During America Recycles Week, the U.S. Environmental Protection Agency (EPA) celebrates 25 years of the WasteWise program, which encourages corporations, businesses, educational institutions and governments to set sustainability goals and track progress in preventing and recycling waste, saving resources and money.
“The WasteWise program is a cornerstone of EPA’s commitment to sustainable materials management through reducing, reusing and recycling,” EPA Administrator Andrew Wheeler said. “Under the Trump Administration, EPA is working diligently to identify market-based strategies and innovative ideas to create a more sustainable recycling system in America. Through the WasteWise program, EPA is carrying through on this commitment and I congratulate all of our WasteWise participants over the last 25 years on their many accomplishments. I know there are many more innovative successes this program will produce.”
As one of EPA’s longest-standing partnership programs, WasteWise was launched in 1994 and has involved thousands of participants over its 25 years. During the duration of the program, participants have prevented and diverted 247 million tons of materials from going to landfills or incinerators. This has saved participating companies as much as an estimated $11.1 billion in avoided landfill tipping fees.

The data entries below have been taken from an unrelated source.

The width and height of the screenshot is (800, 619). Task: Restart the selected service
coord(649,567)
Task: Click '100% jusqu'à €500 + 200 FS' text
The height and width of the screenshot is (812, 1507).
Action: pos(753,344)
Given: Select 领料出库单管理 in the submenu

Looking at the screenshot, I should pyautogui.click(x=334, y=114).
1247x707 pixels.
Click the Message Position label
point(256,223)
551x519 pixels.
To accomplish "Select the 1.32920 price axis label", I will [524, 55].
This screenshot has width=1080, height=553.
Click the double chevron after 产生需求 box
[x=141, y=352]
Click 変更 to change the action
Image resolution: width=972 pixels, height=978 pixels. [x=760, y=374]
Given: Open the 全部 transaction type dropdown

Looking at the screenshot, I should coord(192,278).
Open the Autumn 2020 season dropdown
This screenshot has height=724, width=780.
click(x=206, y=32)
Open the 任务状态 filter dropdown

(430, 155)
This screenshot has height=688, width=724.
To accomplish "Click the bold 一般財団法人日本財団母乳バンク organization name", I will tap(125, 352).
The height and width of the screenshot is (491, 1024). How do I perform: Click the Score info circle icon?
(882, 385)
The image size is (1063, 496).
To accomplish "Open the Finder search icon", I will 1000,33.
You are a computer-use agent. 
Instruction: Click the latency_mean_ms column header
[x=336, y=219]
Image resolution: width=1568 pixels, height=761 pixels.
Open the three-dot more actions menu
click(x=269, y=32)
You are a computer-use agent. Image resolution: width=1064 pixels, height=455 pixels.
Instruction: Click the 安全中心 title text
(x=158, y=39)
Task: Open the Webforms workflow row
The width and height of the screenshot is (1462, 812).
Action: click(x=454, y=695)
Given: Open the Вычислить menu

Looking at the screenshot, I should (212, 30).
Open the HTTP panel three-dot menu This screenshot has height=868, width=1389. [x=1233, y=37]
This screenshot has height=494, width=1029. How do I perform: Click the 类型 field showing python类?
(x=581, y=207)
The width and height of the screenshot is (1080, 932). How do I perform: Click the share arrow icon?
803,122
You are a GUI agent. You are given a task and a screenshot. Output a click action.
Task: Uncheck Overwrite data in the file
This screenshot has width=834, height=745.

EPA launched WasteWise with 281 Charter Members representing a cross-section of American companies, ranging from communications firms to restaurants to large utilities. From its inception, the program emphasized waste prevention—using less material to do the same job—because this provides the most significant benefits to the environment and the bottom line. It also emphasizes the importance of setting waste diversion goals and tracking progress to quantify and measure results. EPA is highlighting some of the accomplishments from the 25 years of WasteWise on its website.
WasteWise is part of EPA’s Sustainable Materials Management program, which focuses on using and reusing materials more productively over their entire life cycles.